• _Given instruction_
Rewrite the lines from the one with "What do you see at coordinates (220, 138)" up to and including the one with "What do you see at coordinates (306, 80)", putting "What is shown" wherever "What do you see" appears and leaving everything else unchanged.

Saved entries:
========

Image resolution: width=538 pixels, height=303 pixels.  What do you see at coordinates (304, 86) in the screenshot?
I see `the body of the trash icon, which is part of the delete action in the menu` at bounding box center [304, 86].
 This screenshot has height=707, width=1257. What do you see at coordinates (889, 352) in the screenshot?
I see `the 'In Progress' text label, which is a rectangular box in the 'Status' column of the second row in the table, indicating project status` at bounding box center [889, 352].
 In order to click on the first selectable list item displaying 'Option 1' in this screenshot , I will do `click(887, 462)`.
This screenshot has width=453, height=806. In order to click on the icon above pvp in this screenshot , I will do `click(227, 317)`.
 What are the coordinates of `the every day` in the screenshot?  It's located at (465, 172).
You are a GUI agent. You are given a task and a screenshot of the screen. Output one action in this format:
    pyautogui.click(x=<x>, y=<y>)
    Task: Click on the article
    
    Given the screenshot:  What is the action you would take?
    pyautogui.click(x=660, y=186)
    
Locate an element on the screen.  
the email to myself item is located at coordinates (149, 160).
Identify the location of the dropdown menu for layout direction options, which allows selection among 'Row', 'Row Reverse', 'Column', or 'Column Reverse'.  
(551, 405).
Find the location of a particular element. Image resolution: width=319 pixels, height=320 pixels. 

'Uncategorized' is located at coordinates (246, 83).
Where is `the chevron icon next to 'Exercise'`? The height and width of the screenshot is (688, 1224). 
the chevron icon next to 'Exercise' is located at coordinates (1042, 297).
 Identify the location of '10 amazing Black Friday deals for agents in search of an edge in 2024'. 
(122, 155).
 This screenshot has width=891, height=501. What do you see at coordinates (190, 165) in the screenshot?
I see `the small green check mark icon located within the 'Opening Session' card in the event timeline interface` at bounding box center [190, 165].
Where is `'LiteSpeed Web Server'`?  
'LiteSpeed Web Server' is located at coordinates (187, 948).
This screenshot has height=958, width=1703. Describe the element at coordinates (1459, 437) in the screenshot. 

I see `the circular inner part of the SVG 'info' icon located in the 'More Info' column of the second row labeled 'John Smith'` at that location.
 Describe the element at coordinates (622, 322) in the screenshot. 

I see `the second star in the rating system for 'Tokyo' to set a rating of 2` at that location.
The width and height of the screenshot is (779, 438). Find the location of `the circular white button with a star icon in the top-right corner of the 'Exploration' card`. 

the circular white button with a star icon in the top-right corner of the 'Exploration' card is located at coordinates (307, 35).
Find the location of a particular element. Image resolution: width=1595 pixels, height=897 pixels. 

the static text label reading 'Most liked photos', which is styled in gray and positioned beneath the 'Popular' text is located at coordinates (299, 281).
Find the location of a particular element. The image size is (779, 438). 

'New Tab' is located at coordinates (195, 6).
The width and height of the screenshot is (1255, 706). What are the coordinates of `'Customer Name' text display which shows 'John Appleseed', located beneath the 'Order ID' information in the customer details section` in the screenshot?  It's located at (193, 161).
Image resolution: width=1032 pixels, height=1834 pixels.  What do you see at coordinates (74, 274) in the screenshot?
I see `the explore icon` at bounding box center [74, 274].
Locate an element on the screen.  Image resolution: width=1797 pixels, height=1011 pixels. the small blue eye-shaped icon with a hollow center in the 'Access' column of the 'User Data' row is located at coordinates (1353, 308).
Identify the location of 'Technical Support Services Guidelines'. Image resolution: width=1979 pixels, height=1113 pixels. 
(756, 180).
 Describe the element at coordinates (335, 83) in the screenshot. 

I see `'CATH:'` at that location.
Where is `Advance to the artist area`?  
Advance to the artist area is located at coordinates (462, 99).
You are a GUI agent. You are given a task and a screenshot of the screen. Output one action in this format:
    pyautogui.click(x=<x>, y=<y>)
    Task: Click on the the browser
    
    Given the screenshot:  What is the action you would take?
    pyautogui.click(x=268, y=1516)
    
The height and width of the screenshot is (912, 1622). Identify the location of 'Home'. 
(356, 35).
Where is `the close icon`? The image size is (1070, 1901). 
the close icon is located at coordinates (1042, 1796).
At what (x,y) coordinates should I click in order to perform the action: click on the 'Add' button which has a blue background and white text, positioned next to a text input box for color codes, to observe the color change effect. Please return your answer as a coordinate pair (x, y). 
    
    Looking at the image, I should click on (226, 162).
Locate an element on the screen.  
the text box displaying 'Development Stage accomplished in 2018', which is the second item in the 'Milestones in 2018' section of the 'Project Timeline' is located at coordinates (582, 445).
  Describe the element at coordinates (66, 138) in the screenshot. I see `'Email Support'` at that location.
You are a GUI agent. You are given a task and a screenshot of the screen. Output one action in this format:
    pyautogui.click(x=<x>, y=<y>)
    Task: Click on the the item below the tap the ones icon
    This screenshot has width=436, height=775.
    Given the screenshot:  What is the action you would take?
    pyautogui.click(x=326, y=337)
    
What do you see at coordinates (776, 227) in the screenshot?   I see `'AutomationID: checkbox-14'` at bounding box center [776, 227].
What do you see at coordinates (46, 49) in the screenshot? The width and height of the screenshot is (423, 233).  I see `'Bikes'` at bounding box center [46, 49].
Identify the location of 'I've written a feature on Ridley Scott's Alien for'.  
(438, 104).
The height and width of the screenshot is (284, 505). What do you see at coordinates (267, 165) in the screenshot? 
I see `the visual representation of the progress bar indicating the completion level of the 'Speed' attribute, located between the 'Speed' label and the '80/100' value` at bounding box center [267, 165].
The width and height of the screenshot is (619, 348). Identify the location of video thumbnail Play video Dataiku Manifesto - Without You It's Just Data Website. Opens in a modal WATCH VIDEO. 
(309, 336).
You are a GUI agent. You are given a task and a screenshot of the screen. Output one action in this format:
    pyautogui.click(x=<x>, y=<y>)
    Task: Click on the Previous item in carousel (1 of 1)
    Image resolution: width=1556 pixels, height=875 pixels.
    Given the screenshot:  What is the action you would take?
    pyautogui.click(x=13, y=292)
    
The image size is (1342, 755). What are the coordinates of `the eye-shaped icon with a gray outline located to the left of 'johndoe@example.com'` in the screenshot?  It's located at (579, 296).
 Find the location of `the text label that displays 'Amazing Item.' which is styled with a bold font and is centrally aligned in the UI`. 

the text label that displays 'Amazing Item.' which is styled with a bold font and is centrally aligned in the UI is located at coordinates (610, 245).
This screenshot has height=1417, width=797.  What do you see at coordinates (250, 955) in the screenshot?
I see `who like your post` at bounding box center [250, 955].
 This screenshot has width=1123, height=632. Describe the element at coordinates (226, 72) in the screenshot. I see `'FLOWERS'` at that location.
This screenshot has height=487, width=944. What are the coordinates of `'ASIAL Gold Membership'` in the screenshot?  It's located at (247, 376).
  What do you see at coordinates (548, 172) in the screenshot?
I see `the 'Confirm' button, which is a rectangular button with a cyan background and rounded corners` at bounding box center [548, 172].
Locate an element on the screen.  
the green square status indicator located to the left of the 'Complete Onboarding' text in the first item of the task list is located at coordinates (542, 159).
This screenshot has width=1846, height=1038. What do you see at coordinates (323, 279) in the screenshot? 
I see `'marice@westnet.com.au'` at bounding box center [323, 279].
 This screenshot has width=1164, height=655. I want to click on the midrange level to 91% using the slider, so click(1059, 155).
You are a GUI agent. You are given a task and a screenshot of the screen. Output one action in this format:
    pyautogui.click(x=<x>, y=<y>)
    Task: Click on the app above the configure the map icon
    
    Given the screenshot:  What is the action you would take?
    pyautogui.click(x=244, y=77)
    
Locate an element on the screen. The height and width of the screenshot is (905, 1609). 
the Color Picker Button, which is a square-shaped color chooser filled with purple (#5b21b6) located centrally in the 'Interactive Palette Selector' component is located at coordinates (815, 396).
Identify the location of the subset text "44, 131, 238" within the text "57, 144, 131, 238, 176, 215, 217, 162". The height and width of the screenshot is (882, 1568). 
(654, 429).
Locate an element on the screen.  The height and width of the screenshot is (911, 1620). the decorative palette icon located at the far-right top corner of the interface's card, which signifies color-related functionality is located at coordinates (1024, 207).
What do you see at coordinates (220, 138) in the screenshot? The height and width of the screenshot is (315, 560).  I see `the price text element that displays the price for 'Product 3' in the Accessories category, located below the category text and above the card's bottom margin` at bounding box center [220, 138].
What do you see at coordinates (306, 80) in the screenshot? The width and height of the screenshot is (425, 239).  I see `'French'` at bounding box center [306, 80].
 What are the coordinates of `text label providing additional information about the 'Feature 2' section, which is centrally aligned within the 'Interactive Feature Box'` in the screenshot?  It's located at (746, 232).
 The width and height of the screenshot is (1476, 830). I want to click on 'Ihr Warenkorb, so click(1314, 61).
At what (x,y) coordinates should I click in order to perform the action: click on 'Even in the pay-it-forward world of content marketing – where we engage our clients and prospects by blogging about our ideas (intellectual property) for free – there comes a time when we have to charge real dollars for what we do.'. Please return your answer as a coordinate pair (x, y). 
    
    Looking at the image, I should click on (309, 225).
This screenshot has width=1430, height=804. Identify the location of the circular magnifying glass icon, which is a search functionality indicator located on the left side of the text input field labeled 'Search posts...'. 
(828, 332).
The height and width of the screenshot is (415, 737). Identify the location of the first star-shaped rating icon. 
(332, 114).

========

• _Answer to this problem_
What is shown at coordinates (220, 138) in the screenshot? The height and width of the screenshot is (315, 560).  I see `the price text element that displays the price for 'Product 3' in the Accessories category, located below the category text and above the card's bottom margin` at bounding box center [220, 138].
What is shown at coordinates (306, 80) in the screenshot? The width and height of the screenshot is (425, 239).  I see `'French'` at bounding box center [306, 80].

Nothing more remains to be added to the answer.